┌──

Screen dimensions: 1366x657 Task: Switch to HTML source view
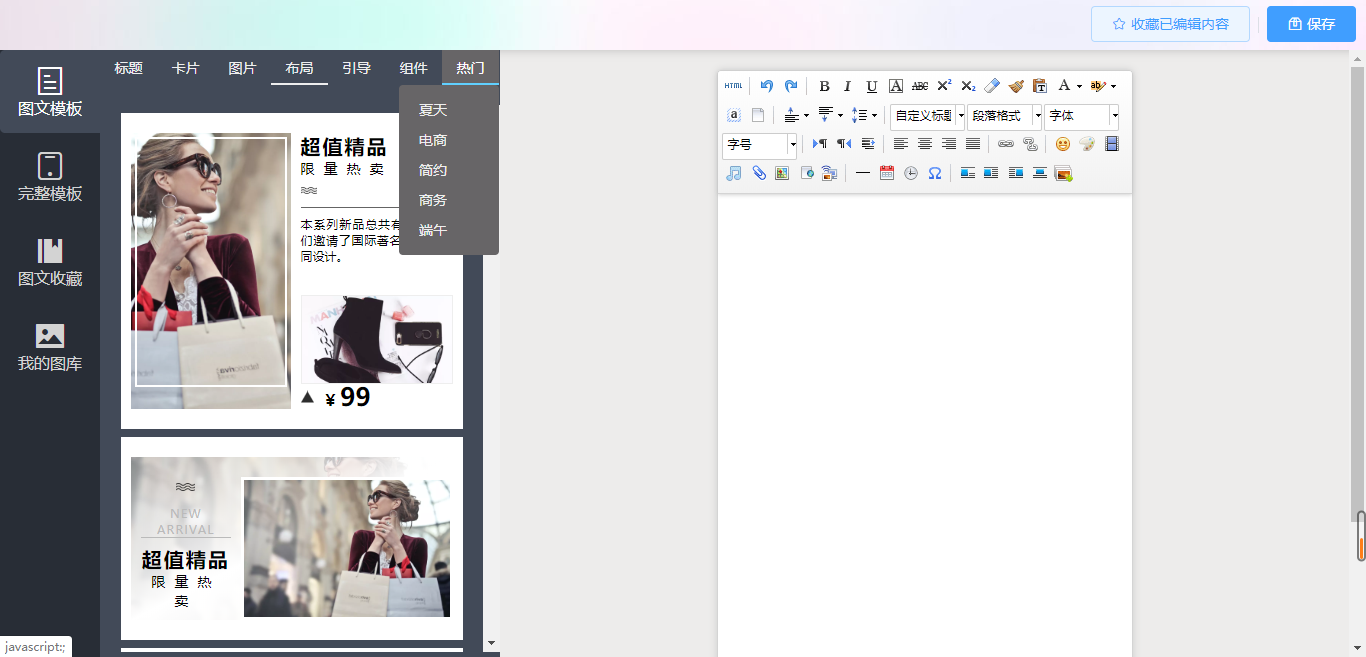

└──
┌──

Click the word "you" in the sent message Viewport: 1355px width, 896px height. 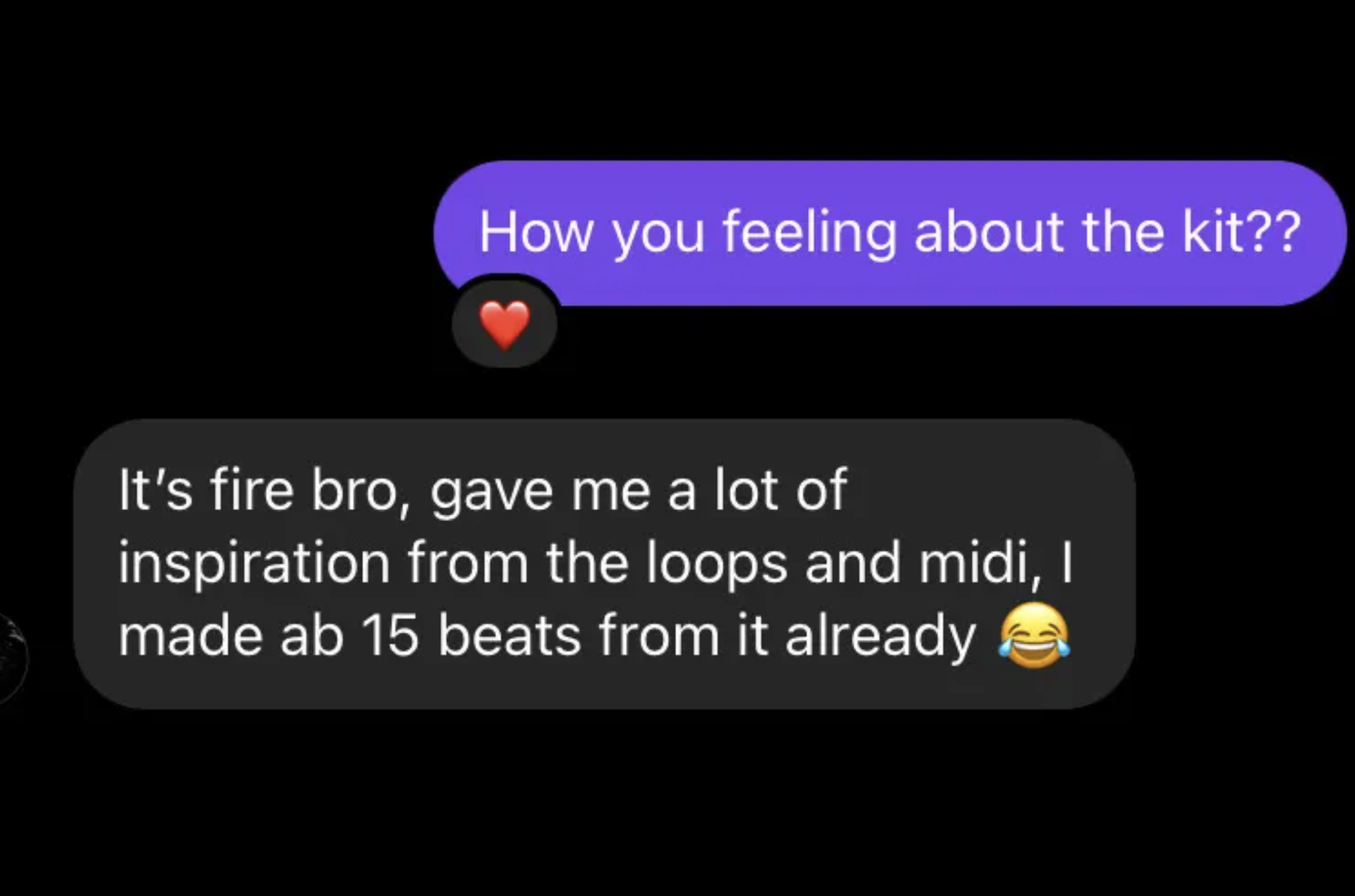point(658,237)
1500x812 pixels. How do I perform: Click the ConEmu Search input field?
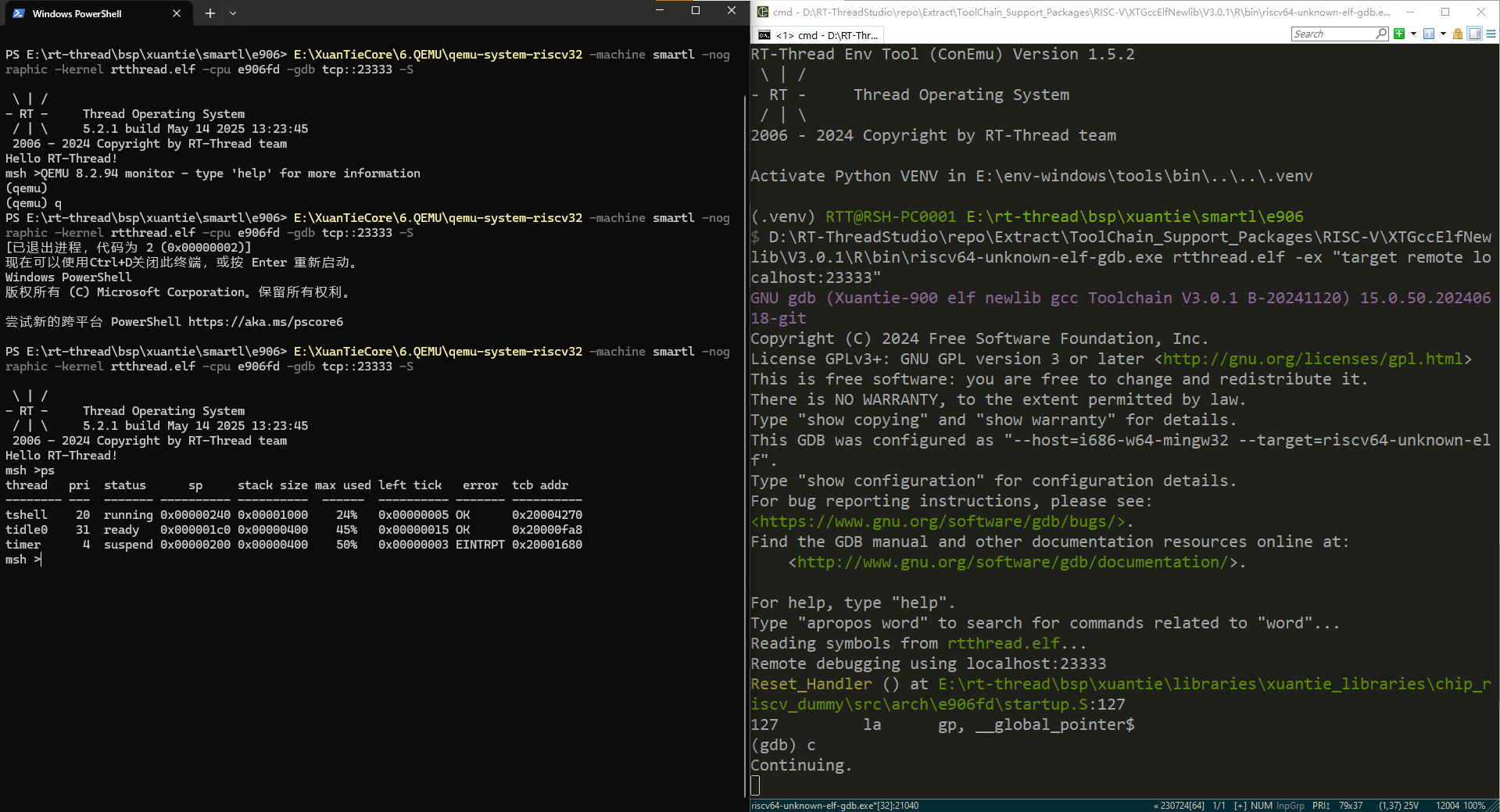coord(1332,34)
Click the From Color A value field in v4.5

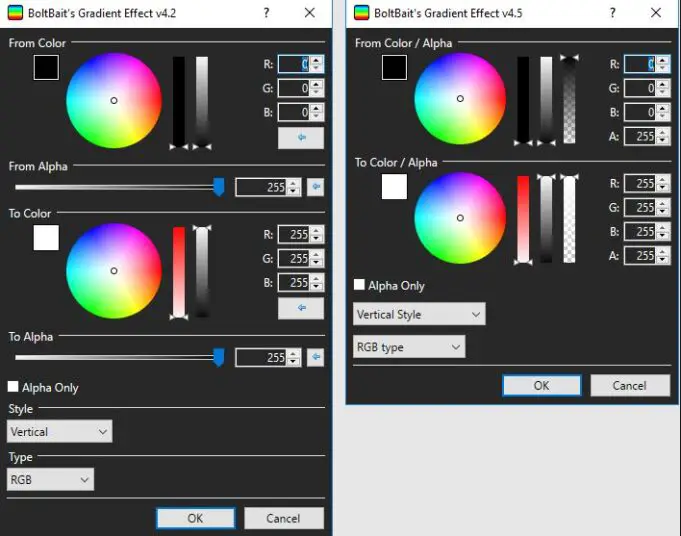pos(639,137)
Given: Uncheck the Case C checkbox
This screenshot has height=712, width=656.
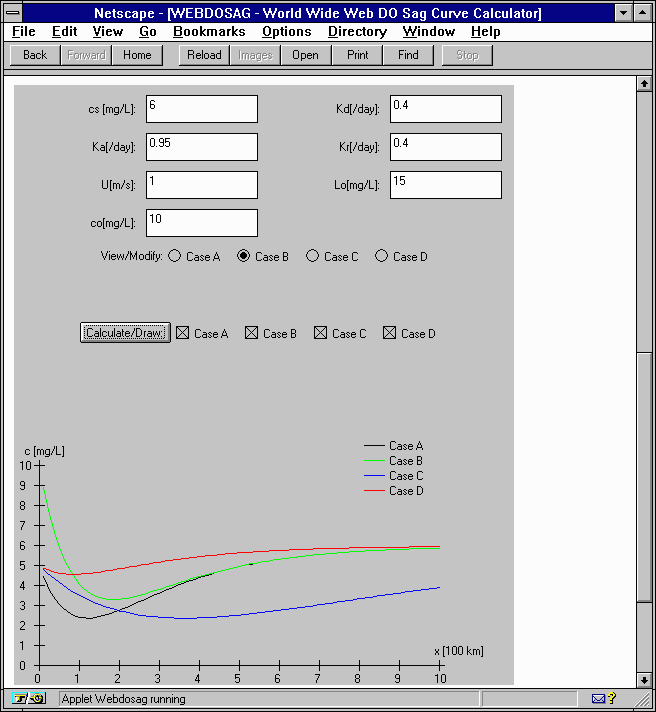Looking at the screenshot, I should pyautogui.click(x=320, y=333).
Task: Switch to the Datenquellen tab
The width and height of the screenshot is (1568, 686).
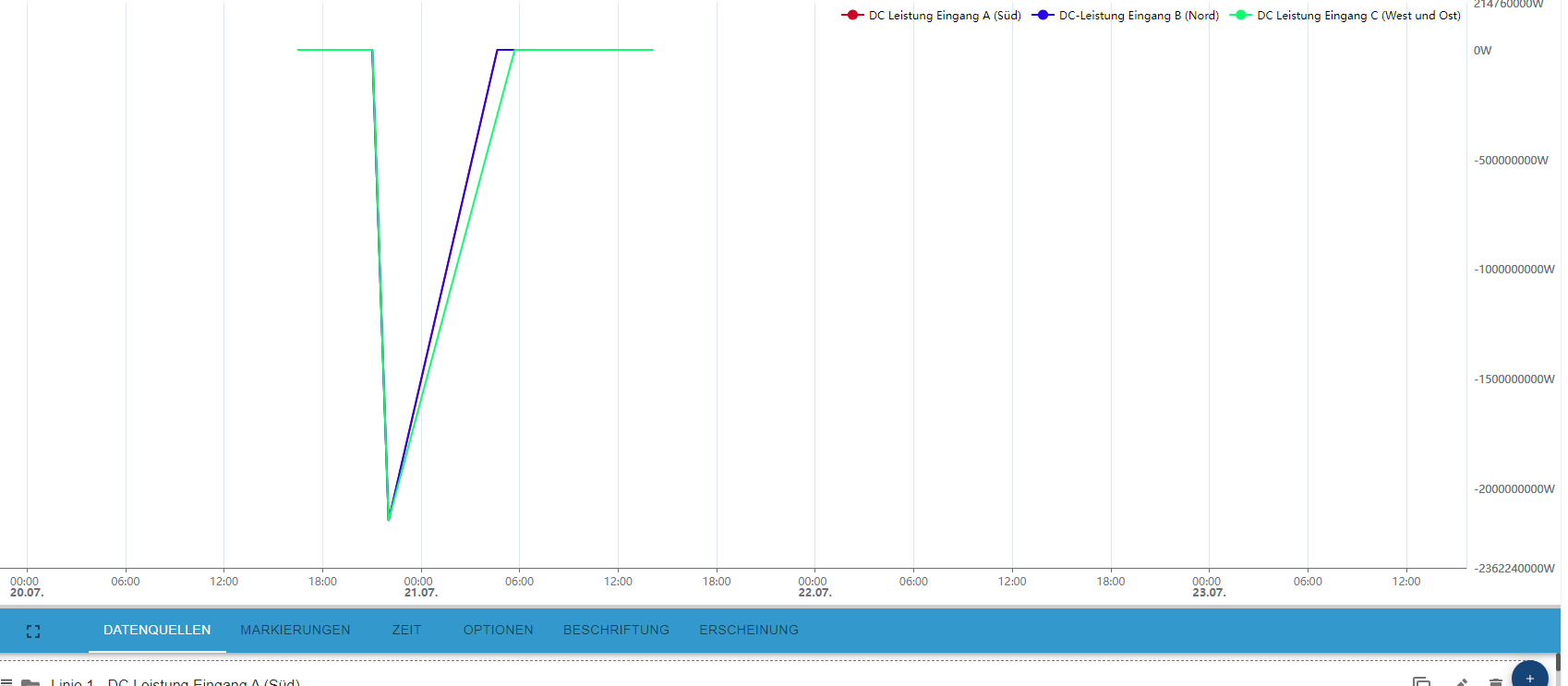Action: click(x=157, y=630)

└──

**Task item**
Within the material, how many lines hold the word "Switch"? Only the number is needed.

**Completed exercise**
2